A centrocampo, appannato Jorginho e con Inler al di sotto della cifra che è costato (13 milioni), nessuno crea gioco al punto che, con l’impiego di Gargano e l’inserimento di David Lopez, si è arrivati a una diga mediana di sbarramento nell’emergenza assoluta di proteggere almeno la difesa che però continua a prendere gol (sei nelle prime quattro partite, nove in totale).
Il nervosismo di Higuain, l’attesa ancora vana di un Hamsik all’altezza delle sue qualità, il rendimento ridotto di Mertens e le difficoltà di Insigne hanno spento il potenziale offensivo che l’anno scorso teneva in scacco gli avversari. Nel primo anno di Benitez il Napoli partiva dall’attacco, brillantemente proteso a colpire gli avversari, quest’anno dopo un inizio deludente (una sola vittoria nelle prime quattro partite vincendo a Genova al 95’) è dovuto ripiegare in difesa con gli stessi affanni del Napoli di Mazzarri che difendeva a cinque. E, poiché la maggior parte degli attaccanti continua a restare nell’ombra, le ripartenze non hanno più l’efficacia passata.
Poiché nel calcio miracoli non se ne fanno, andrà avanti un Napoli che dovrà badare a difendere meglio con quelli che ha in “rosa” speculando sui gol di Callejon in attesa che il Pipita torni a colpire, la velocità di Mertens spacchi le difese e Insigne sia più utile in avanti e meno sacrificato in copertura.
Il terzo posto, traguardo massimo ma apprezzabile per questo Napoli, è possibile. Davanti ci sono due squadre sulle ali dell’entusiasmo (Sampdoria a + 4 e Udinese a +2), il Milan di Inzaghi (+3) che ha il migliore attacco (16 gol) dell’alta classifica ma anche la peggiore difesa (10 reti) e la Lazio di Djordjevic (+1).
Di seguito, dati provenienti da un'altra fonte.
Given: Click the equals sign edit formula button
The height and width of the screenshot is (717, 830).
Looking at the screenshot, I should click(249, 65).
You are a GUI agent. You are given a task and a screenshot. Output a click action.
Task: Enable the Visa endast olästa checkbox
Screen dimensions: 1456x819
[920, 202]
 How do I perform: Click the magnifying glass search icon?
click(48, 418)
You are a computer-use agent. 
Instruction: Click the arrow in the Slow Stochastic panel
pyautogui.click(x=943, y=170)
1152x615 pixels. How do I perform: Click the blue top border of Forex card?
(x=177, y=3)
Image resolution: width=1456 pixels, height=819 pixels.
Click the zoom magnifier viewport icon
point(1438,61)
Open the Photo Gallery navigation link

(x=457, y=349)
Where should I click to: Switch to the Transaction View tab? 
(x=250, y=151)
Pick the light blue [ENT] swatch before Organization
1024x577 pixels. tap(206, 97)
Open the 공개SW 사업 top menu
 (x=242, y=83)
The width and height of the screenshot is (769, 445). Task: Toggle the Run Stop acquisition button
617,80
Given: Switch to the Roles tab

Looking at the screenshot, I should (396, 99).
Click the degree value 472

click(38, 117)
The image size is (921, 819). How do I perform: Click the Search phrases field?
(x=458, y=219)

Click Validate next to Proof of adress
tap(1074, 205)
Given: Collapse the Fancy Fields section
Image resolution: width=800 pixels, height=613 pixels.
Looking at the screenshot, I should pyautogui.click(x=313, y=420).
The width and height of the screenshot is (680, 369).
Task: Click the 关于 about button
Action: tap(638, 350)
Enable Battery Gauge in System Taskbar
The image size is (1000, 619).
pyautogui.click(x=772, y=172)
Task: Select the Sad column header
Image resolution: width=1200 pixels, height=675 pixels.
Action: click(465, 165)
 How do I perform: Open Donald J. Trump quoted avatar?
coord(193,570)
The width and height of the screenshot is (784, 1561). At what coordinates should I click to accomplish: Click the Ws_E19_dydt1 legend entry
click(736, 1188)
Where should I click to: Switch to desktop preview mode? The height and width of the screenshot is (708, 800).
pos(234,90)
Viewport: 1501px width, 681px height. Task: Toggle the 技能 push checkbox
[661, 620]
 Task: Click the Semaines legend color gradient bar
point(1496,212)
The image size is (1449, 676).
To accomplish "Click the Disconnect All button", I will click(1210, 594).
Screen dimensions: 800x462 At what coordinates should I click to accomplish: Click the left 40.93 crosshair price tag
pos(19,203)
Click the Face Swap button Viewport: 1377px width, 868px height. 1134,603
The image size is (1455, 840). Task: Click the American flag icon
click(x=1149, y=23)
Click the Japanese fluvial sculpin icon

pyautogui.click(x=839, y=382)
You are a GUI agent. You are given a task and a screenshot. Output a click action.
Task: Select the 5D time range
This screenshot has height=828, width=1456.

Dopo l’intermezzo di Europa League (giovedì a Berna contro lo Young Boys), il Napoli affronterà al San Paolo il Verona (a pari punti), una delle formazioni in calo, una vittoria nelle ultime tre gare, dopo l’inizio sfolgorante che, al pari di Samp e Udinese, l’aveva lanciato in alto.
Sarà un periodo senza respiro, con molto turn-over (Albiol e Koulibaly non hanno saltato una partita in campionato, Callejon, Hamsik, Insigne e Higuain sono tra quelli che hanno giocato di più) e con un programma di sei partite (due in Europa League) in 18 giorni, una ogni tre giorni, prima della prossima sosta per la nazionale. E l’1 novembre c’è la Roma al San Paolo.